The Not Now Republicans' tune sounds familiar

Yesterday afternoon I heard a number of Republicans in Congress talking on C-SPAN about Don't Ask, Don't Tell. One after another said now is just not the right time to do away with that troublesome policy. Sound familiar?

Of course it does. Other Republicans in Congress had spent yesterday morning talking on C-SPAN about how now is just not the right time to raise taxes on millionaires. Heavens to Betsy, not now! None of them seemed much concerned with what extending the Bush tax cuts for millionaires will do to this country’s deficit problem.

The Not Now Republicans were saying we are in the middle of a couple of wars against merciless enemies, so changing the DADT policy now would be imprudent. Which opens the door to the thought that as long as America stays on a war footing, some conservatives would likely go on forever telling us that doing the right thing needs to wait.
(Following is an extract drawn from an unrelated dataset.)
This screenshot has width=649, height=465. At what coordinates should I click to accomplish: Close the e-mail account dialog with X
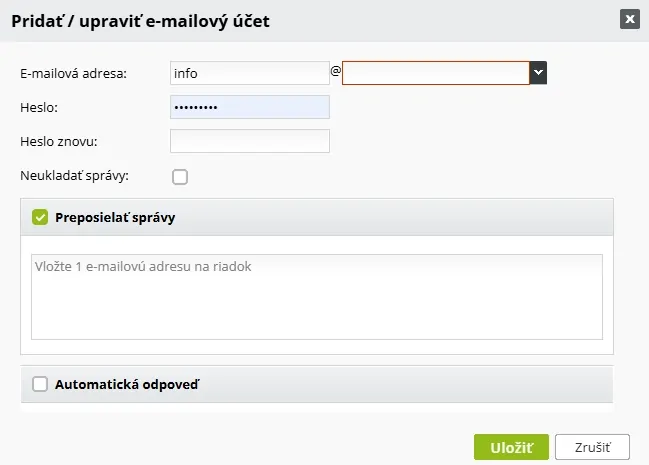pyautogui.click(x=630, y=19)
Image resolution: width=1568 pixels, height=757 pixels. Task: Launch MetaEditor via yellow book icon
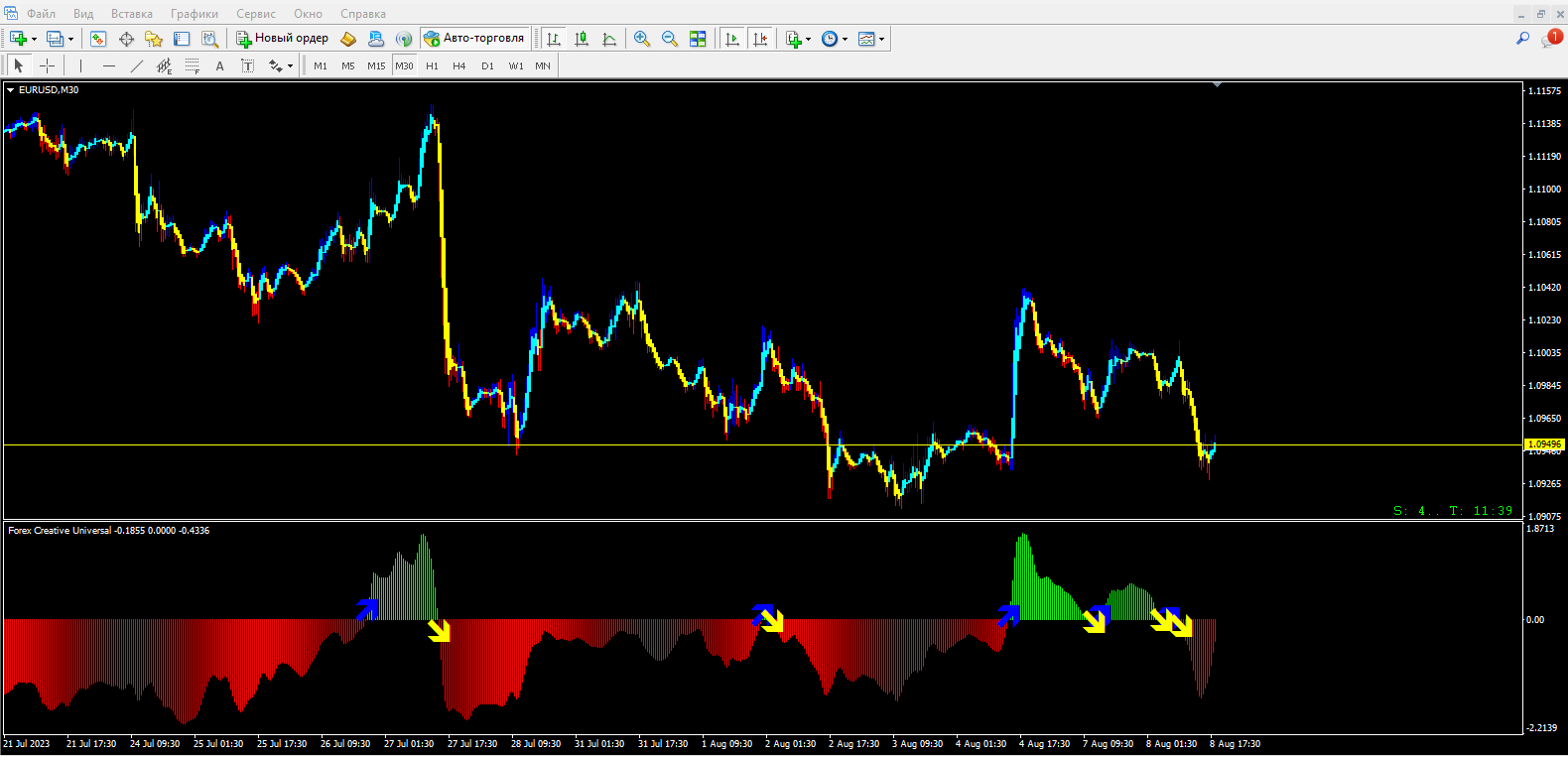[348, 39]
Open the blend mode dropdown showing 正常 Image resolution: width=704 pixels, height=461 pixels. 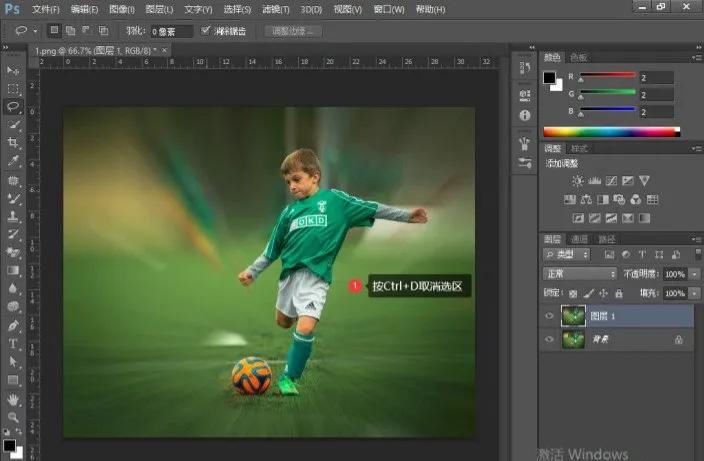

And, Republicans have been chanting for decades that cutting taxes for the wealthiest in society is the answer to all manner of widespread vexations. The trickle down ideas being offered up, about sheltering fat cat job creators from paying taxes, are anything but new.

Still, the old "it's not the right time" malarkey also has such a familiar ring -- and aroma -- because in the '50s and '60s that's exactly the tool some Massive Resisters used as a wink toward the obvious moral high ground of the push for full citizenship rights for blacks. At the same time, even though those white politicians knew they were doing the wrong thing, the so-called conservatives of that time continued to stand firmly against court orders to integrate Virginia's public schools, etc.

The smart segregationist cats in that era knew change was coming. The Supreme Court’s orders would eventually have to be respected, but the mean-spirited game was to delay the changes for as long as possible. It took the federal government five years to make Prince Edward County in Virginia reopen the public schools it closed, rather than desegregate.

How is the Not Now wing of the modern GOP all that different from Virginia's shameless Massive Resisters of yesteryear in how it is putting off doing what's right for as long as possible?

1 comment:

Thyris said...

Republicans plan to block any progress that could be made on any number of serious issues while there is a democrat in the white house. Mitch McConnell said as much.